Current and former employees of ABB, Inc. brought this action in U.S. District Court for the Western District of Missouri on December 29, 2006. The plaintiffs are participants in 401(k) retirement plans sponsored by ABB. The original complaint alleges that the fees and expenses paid by the retirement plans are unreasonable, excessive, and in violation of fiduciary obligations under the Employee Retirement Income Security Act (ERISA).
In broad terms, the complaint challenges: (1) excessive fees being paid by the retirement plans, and (2) revenue-sharing payments being made by investment managers to plan service providers.
After a 16-day trial the District Court found that ABB and its investment manager, Fidelity, breached their fiduciary duties to the ABB retirement plans. Specifically, the Court determined that:
(1) ABB violated its fiduciary duties to the plans when it failed to monitor recordkeeping costs; failed to negotiate rebates for the plans from Fidelity or other mutual funds; selected more expensive share classes when less expensive investment options were available; and removed the Vanguard Wellington Fund and replaced it with Fidelity's Freedom Funds.
(2) ABB and its Employee Benefits Committee violated their fiduciary duties to the plans when they agreed to pay to Fidelity an amount that exceeded market costs for retirement plan services in order to subsidize corporate services provided to ABB by Fidelity, such as payroll and recordkeeping for ABB's health and welfare plan and its defined benefit plan.
(3) Fidelity breached its fiduciary duties to the plans when it failed to distribute float income solely for the interest of the plans.
(4) Fidelity breached its fiduciary duties when it transferred float income to the plans' investment options instead of distributing it to the plans directly.

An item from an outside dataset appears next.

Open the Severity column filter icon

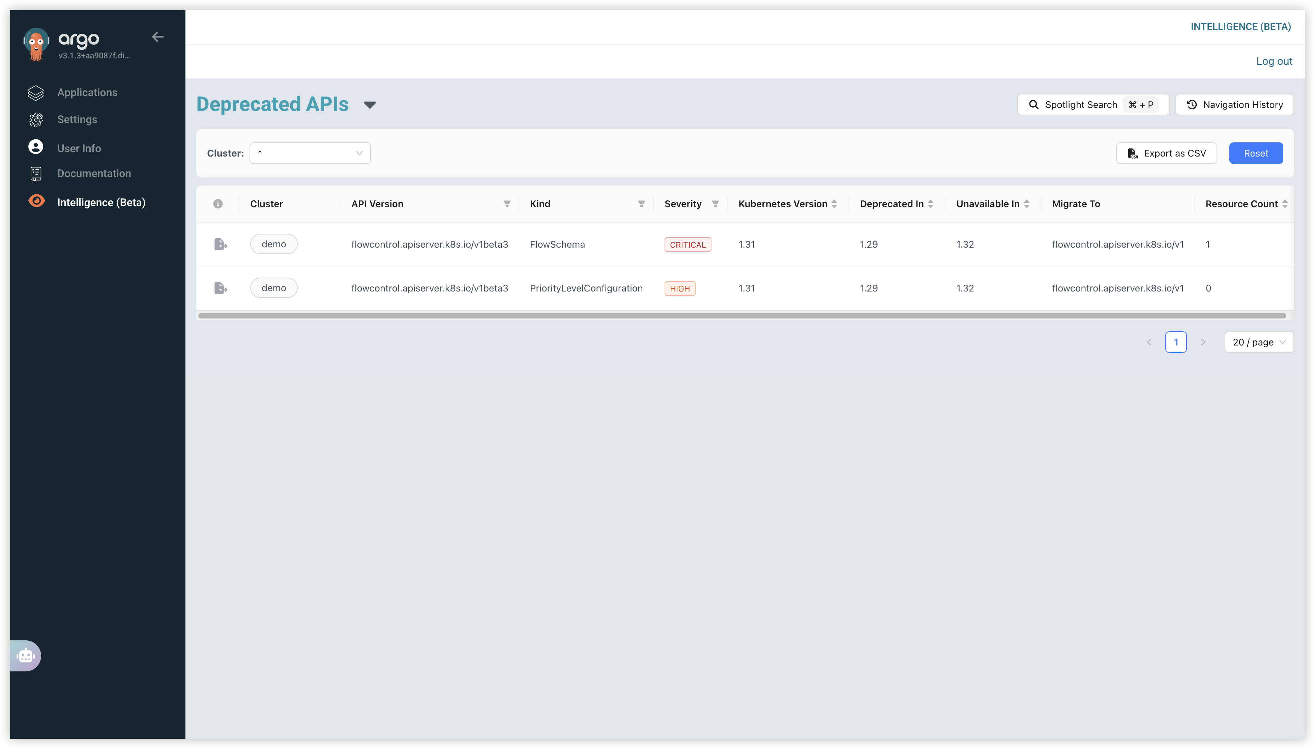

The District Court's decision was appealed to the Eighth Circuit Court of Appeals. On March 19, 2014, the Court of Appeals affirmed the District Court on its award of $13.4 million to recover excessive recordkeeping fees. The Court overturned and remanded to the District Court its decision on the investment selection issues. It also vacated the judgment against Fidelity on its use of float income, finding that such income is not a reirement plan asset.
On August 5, 2014, the plaintiffs filed a petition for a writ of certiorari before the U.S. Supreme Court. The plaintiffs are challenging that part of the 8th Circuit's decision in which it ruled that ABB, as the plan sponsor, should be provided deference in the selection of plan investments. This ruling is inconsistent with rulings by the 2nd and 3rd Circuits, in which this standard has not been applied in circumstances where a sponsor is alleged to have breached its fiduciary duty, according to the plaintiffs. The petition also asks the Supreme Court to consolidate this appeal with the Tibble v. Edison International case, a similar case before the Court on a petition for a writ of certiorari.
On November 10, 2014, the Supreme Court denied the petition for certiorari, leaving intact the holding of the Eighth Circuit Court of Appeals.